EXCERPTED RECORDS Start Marker
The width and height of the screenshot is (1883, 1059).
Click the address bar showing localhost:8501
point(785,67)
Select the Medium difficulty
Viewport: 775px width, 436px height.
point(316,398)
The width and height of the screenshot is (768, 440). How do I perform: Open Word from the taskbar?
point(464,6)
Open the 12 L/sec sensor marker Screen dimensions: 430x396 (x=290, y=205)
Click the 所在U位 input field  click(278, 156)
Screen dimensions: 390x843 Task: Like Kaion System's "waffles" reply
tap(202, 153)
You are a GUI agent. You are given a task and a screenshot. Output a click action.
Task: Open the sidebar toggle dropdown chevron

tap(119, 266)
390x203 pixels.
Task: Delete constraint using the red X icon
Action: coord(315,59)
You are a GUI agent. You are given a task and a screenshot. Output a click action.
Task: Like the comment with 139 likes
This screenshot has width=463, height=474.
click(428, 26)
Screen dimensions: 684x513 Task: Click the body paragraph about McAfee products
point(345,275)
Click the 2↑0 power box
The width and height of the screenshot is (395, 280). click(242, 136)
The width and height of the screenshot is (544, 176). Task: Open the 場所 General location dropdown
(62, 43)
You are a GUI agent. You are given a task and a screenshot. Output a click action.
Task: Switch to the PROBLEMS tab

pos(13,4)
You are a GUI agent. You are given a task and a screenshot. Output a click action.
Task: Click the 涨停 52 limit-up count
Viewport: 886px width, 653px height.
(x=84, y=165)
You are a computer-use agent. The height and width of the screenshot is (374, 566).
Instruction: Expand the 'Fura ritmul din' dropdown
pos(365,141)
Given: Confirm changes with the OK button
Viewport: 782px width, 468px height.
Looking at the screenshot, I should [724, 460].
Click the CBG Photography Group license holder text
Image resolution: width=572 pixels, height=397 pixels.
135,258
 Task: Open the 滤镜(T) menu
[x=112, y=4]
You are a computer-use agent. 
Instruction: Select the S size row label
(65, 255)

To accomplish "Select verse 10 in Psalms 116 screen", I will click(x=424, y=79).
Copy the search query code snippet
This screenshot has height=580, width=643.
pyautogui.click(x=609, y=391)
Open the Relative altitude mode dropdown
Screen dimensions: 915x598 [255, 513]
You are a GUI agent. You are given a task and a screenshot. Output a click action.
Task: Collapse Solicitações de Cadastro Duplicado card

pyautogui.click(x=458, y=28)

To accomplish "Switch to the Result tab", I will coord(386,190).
EXCERPTED RECORDS End Marker
## ACTIVITY
What lines in the records contain the word "will"? Return each one.

## EXERCISE RESULT
To accomplish "Select verse 10 in Psalms 116 screen", I will click(x=424, y=79).
To accomplish "Switch to the Result tab", I will coord(386,190).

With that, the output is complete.